Italy, India renew historical ties

New Delhi: Italy is renewing its historical ties with India by commemorating the legacy of one of its iconic Oriental scholars and Indophiles Luigi Pio Tessitori, who unearthed the Indus Valley site of Kalibangan in Rajasthan in the early 20th century.

In a special ceremony, the Italian Cultural Centre in the capital dedicated its multi-purpose hall to Tessitori, naming it after him Tuesday. It was followed by a series of presentations on Tessitori by historian Nayanjot Lahiri and professor Furio Honsell, the mayor of Udine and the former vice-chancellor of University of Udine, who is lecturing at academic institutions in the capital throughout the week.

Tessitori, who was born in Udine in Italy in 1887, died of pneumonia in Bikaner in 1919 at the age of 32. He documented the Bardic traditions of Rajasthan as a photographer and researched extensively on “Ramayana”, on which he wrote comparative treatises.

It was while studying the ancient civilisations and history of India that Tessitori discovered that some ruins around Bikaner showed a pre-Mauryan character dating back to the Indus Valley.
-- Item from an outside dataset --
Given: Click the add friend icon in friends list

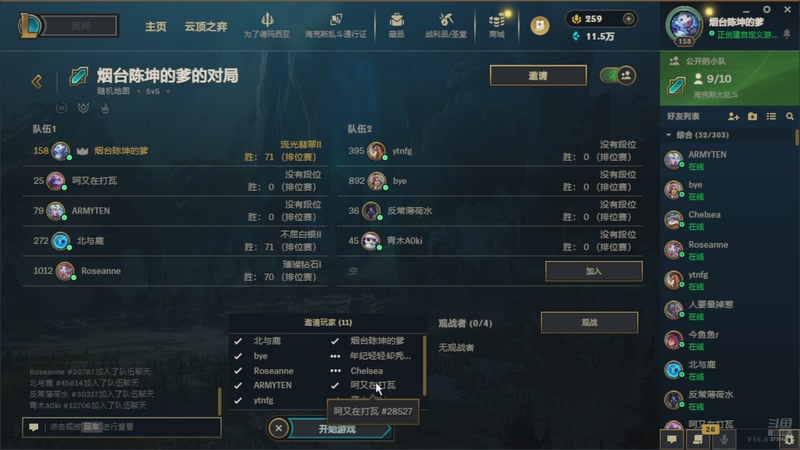Looking at the screenshot, I should coord(733,117).
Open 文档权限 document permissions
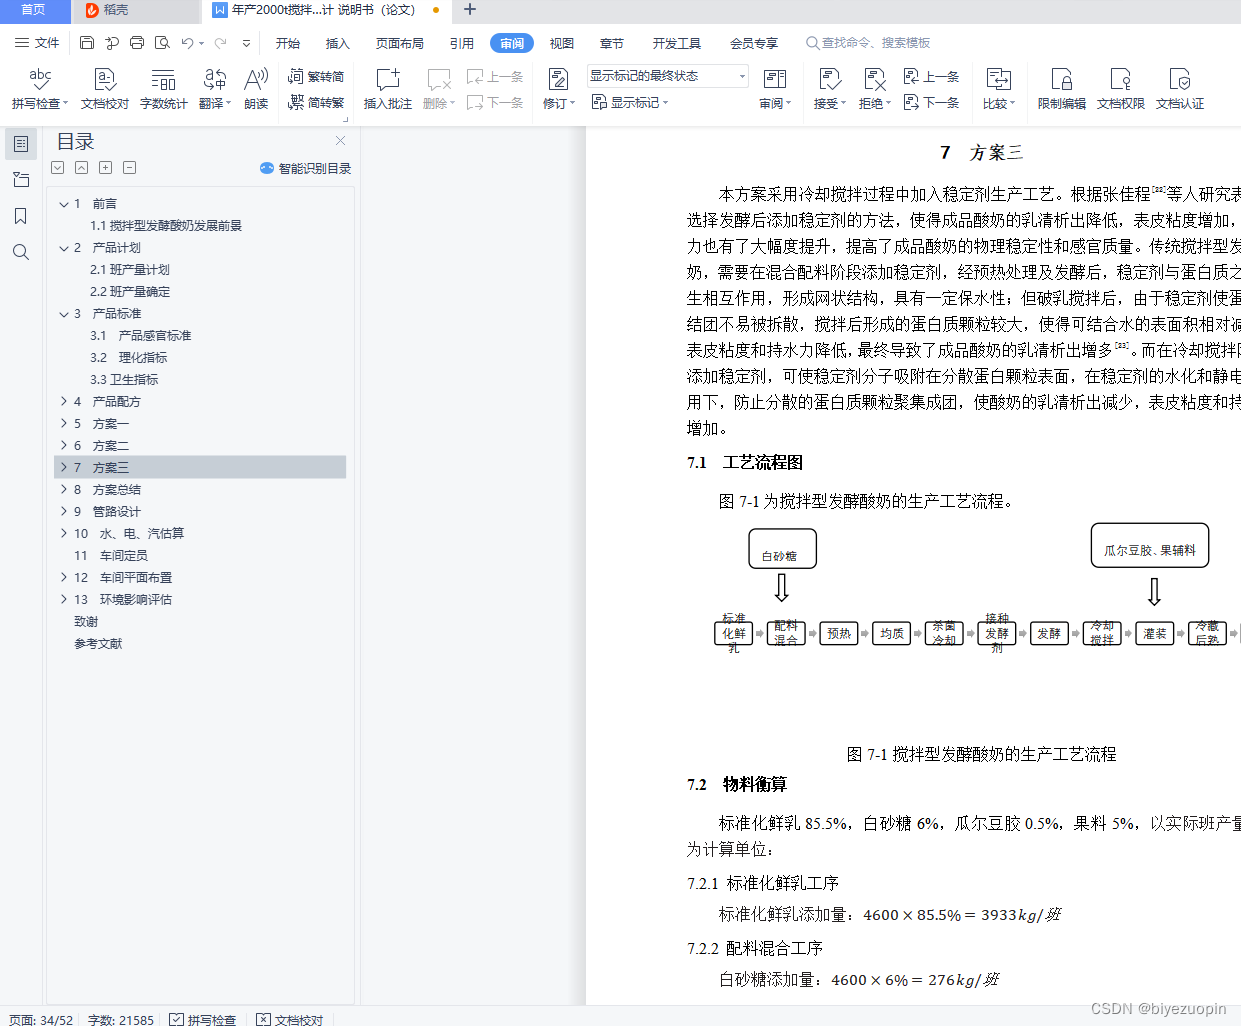 coord(1121,88)
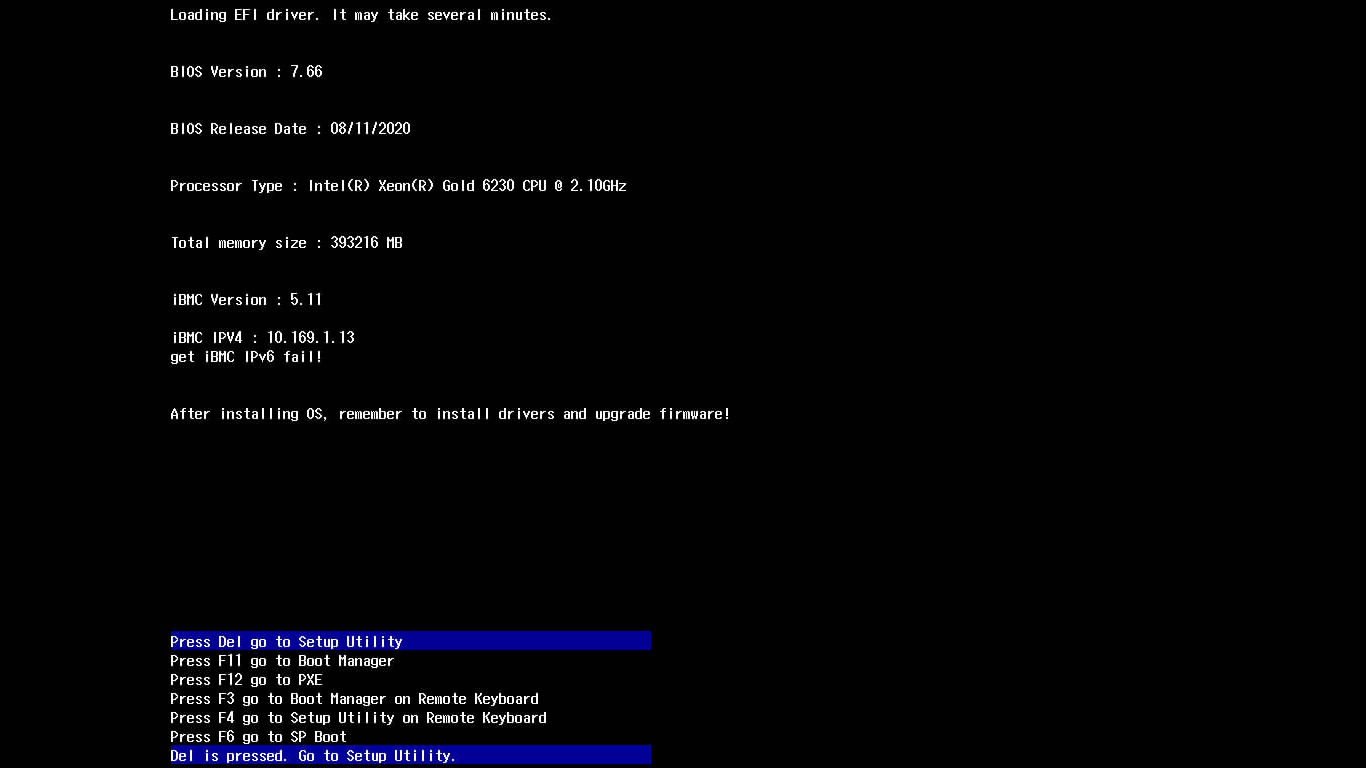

He sought the help of John Marshall of the Archaeological Survey of India and identified it as an ancient civilisation of Harappan lineage.

The site was later known as Kalibangan.

Tessitori, who is kind of a local hero in Bikaner – with a landscaped grave and a bust in the city – was invited to Bikaner by former ruler, Ganga Singh. The Italian carried the ancient culture and traditions of India to his homeland at a time when awareness about the country’s rich heritage was poor in Italy between 1900-1914.

His works were subsequently published in both Italian and English. They were preserved in both Italy and India.

Tessitori, who was a scholar of Sanskrit, Pali, Prakrit and Marwari, was also a collector of Indian antiquities and manuscripts. He explored nearly 100 historical sites in Rajasthan and decoded ancient inscriptions.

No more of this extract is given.